I'm in my first undergrad physics series and we're learning a bit about quantum mechanics. We've been studying the hydrogen atom in it's ground state. We're using the time independent Schrodinger equation, but have only made qualitative assessments.
I am a bit confused about angular momentum. The book never explicitly states exactly what it is. It seems a bit different from the angular momentum we studied for big classical objects. I've been imagining the electron as a spinning ball of charge and the angular momentum is analogous to the angular momentum of a large spinning object, but I'm starting to think that's incorrect. I've also been told the electron is a point object, which conflicts with my understanding of angular momentum.

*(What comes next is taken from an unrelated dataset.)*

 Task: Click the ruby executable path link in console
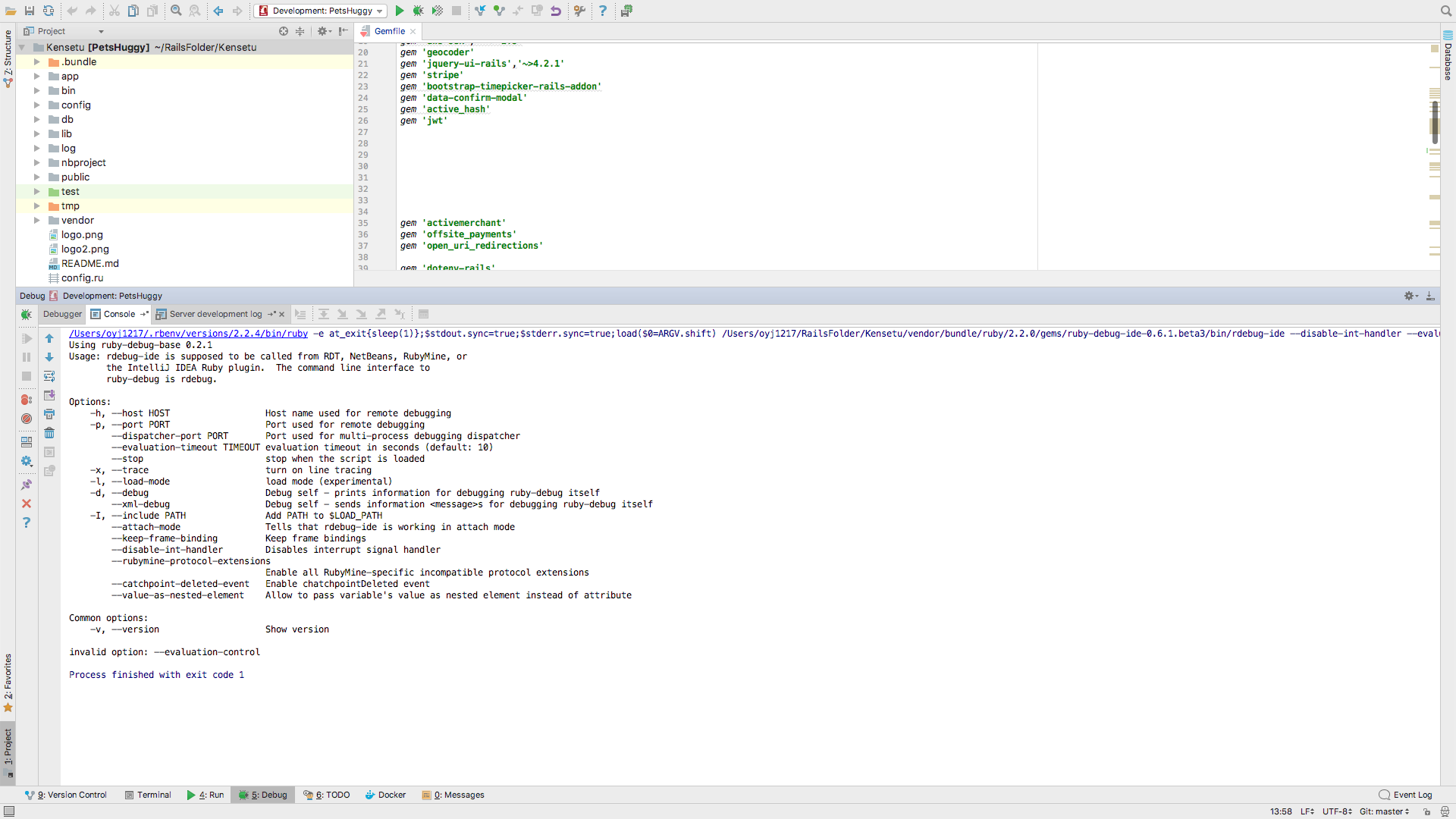tap(188, 334)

Additionally it is confusing to me that, knowing the electron never ceases to spin, angular momentum could ever be zero, but that seems to be the case for the $l$ = 0.
Best Answer
You seem to be mixing the spin and the orbital angular momentum. The classical counterpart of the orbital angular momentum, is the the angular momentum you would obtain from the electron orbiting around the proton. It is called orbital because it is related to the orbital degrees of freedom, that you are discussing in your course.
You are trying to connect quantum mechanics with classical mechanics. This is not an easy task, and understanding the classical behavior from the quantum behavior is a tedious task in some cases. In any case you can only connect quantum mechanics to classical mechanics, when talking about averages. In your case, you connect the classical angular momentum with the average of some operator over the quantum state. The fact that $l=0$, means that the electron has on average a zero angular momentum. The exact definition of the orbital angular momentum operator is given in any standard quantum mechanics text book, you can see for example this link on Wikipedia.
The idea that the electron is a spinning ball, is a common way to explain the spin and not the angular momentum. Note that even this case, it is a wrong interpretation of the spin. The electron is not a ball. It is not a point like object, otherwise it would be a particle. The electron is both a wave and a particle, and It is described by a wave function.